This week, Invisible Children released Move, they’re most recent film. The film’s goal is to shed some light on the aftermath of the Kony 2012 video, looking at how IC dealt with the rapid growth of the movement and how co-founder Jason Russell coped with the stress of being at the helm. The film also explained the immediate future of the Kony 2012 movement: a large-scale lobbying initiative to take place in November. If Kony is to be captured by the end of the year, a lot of pressure needs to be put on a number of governments to buckle down and really commit to the cause. The push, called Move:DC, aims to concentrate IC’s grassroots support all in one place – the nation’s capitol.
Three years ago, I went to the last big lobby day held by IC, Resolve, and Enough Project. The event was informative and effective, with educational workshops and lobby-training. There were multiple instances where I felt specifically that I was making a difference, that I was where I was supposed to be. And it wasn’t false: almost 2000 constituents made it one of the biggest lobbying initiatives, and over the following year I led a dozen local meetings with congressional staff – the bill ended up passing with more co-sponsors than any Africa-related legislation in modern history. With that in mind, Move:DC will be huge – and I think it will be effective. And while I don’t have the specifics for what the policy asks will be in November, there is a glimpse into what will be going on at the IC blog:
We ask that:
Governments in central Africa provide better protection for their people, while also denying Kony and his top commanders any safe haven. This includes the territory controlled by Sudan where Kony is thought to be hiding, and the Congo, which continues to downplay the impact of LRA violence.
The United States provide increased resources to help train and assist regional forces that are pursuing Kony and other top LRA commanders and contribute resources to overcome the critical gaps in air mobility needed to facilitate rapid movement above the difficult terrain of the region.
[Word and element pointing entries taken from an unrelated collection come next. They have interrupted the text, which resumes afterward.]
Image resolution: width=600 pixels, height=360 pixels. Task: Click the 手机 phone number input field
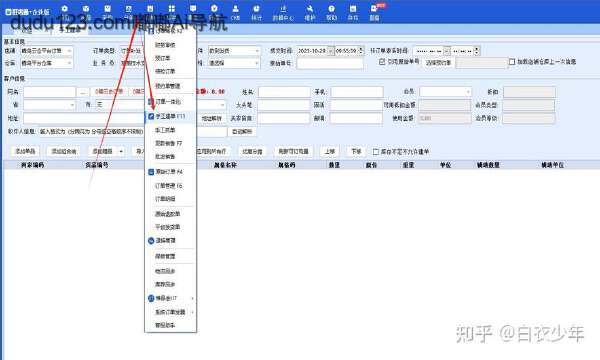pos(357,92)
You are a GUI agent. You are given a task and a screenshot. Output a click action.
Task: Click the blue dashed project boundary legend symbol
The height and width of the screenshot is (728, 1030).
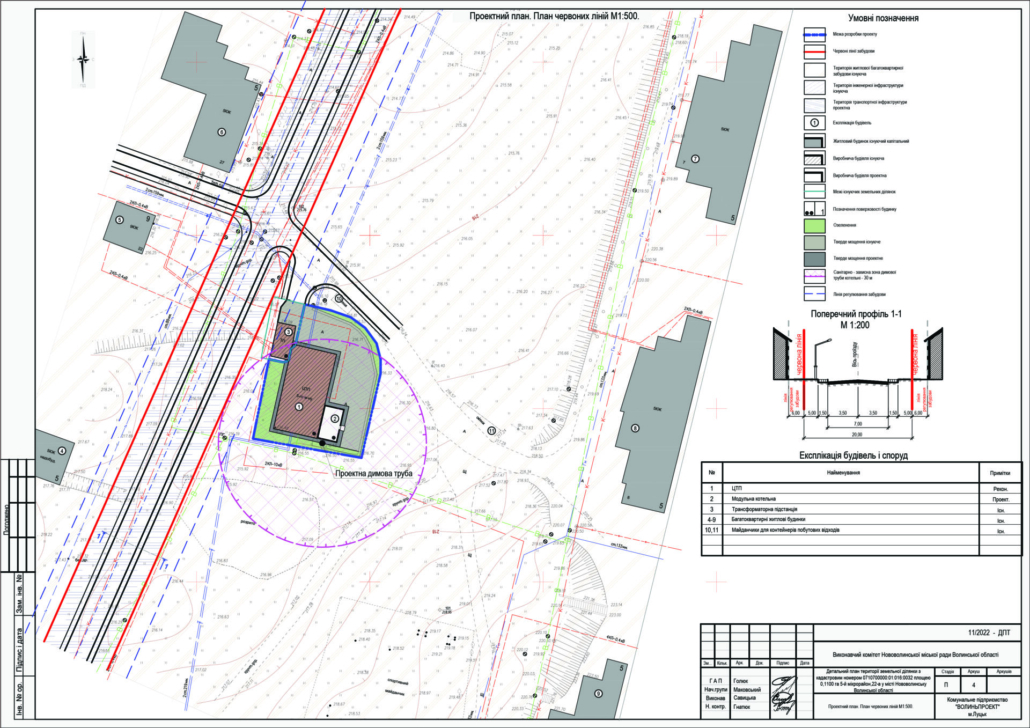814,33
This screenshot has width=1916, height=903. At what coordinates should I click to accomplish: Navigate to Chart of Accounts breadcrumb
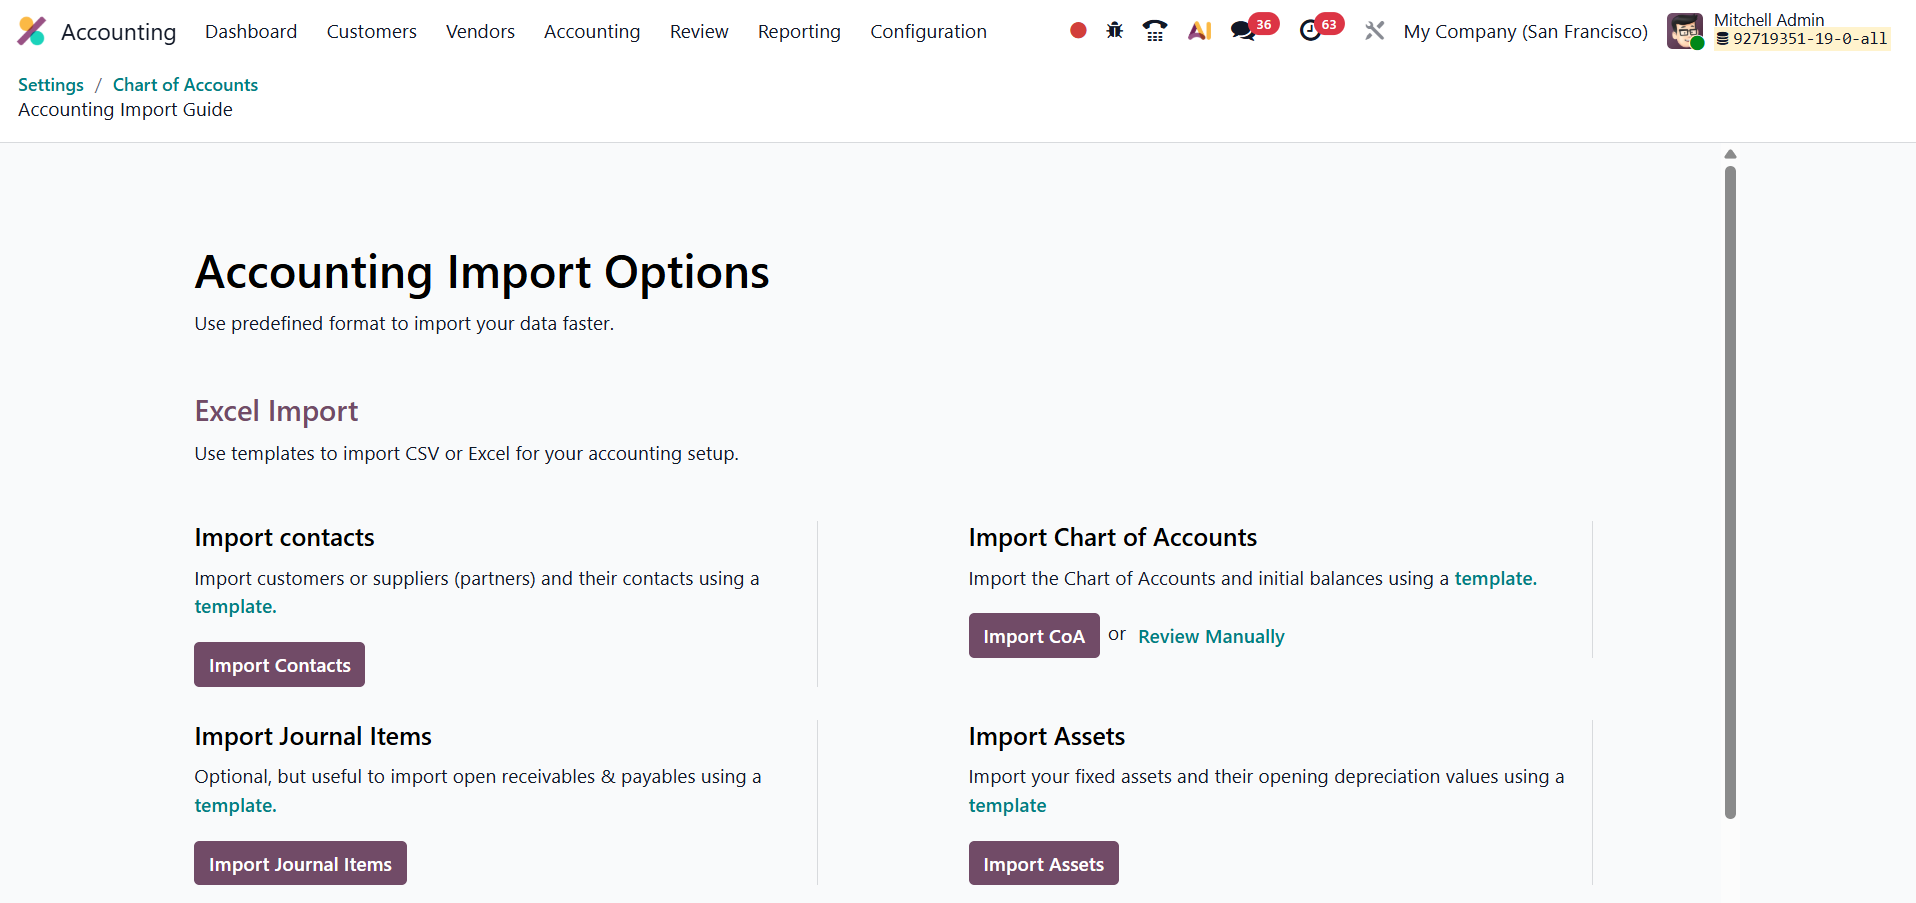click(x=185, y=85)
All donor governments expand funding for programs that directly benefit affected communities, including initiatives to develop basic infrastructure such as roads and communications systems and help rescue and rehabilitate LRA abductees.
Outside of beefing up military support, there are arguably relatively few drawbacks in these asks. Building up infrastructure in the rural LRA-affected areas could go a long way, and IC is already involved in rehabilitation centers, early warning radio networks, and dwog paco “come-home” messaging to encourage defections from the LRA. Moving our lawmakers to help add to these programs through development agencies could go a long way. The election will have already happened, so hopefully a lame duck Congress can be urged to move forwads on the issue. Lasting peace and the end to the LRA might not be in our grasps, but it could be on the horizon.
But Move fails to help IC truly recover from the Kony 2012 fallout. The film is right that a lot of the attention that was initially drawn to Kony and the LRA ended up turning on IC, detracting from the goal of the video. But they’re wrong to say that is a bad thing that resulted solely from a lack of communication. The video concentrates on the naysayers that called IC a scam, ignoring important critiques that looked at IC’s actual work and narrative and had problems with it. Firmly stuck in the middle of the two, I was disheartened to not see pushback from IC. Self-refelction is hugely important, and this was a chance for IC to better explain what it is they’re doing and why we should continue suppoting them. The video had a chance to respond to legitimate critiques about its model, about its goals, and about its programs. And instead it circumvented the whole conversation. It concentrated instead on its curent campaign, which has potential and is important – but the film easily could have (and should have) done both. I like to think that IC learned some good lessons from this spring, but the video suggests otherwise. Now, the narrative about Kony 2012 is as simplified as the narrative of Kony 2012.
Throughout the Move video, and through a lot of IC’s older films, is a motif of the millenials standing up and sticking it to the olds. It’s true that we get a lot of flak for being radically different from our forebears. With such a rapid change in technology, that’s a given. IC is absolutely right to call on America’s youth to prove them wrong, and I think a nationwide push to fund development in central Africa and encourage involvement in holding government accountable is laudable. But let’s also teach the millenials that when shit gets hard, you don’t just move on. We can simultaneously address critics, create a better and stronger movement, and help stop the LRA. Let’s do that.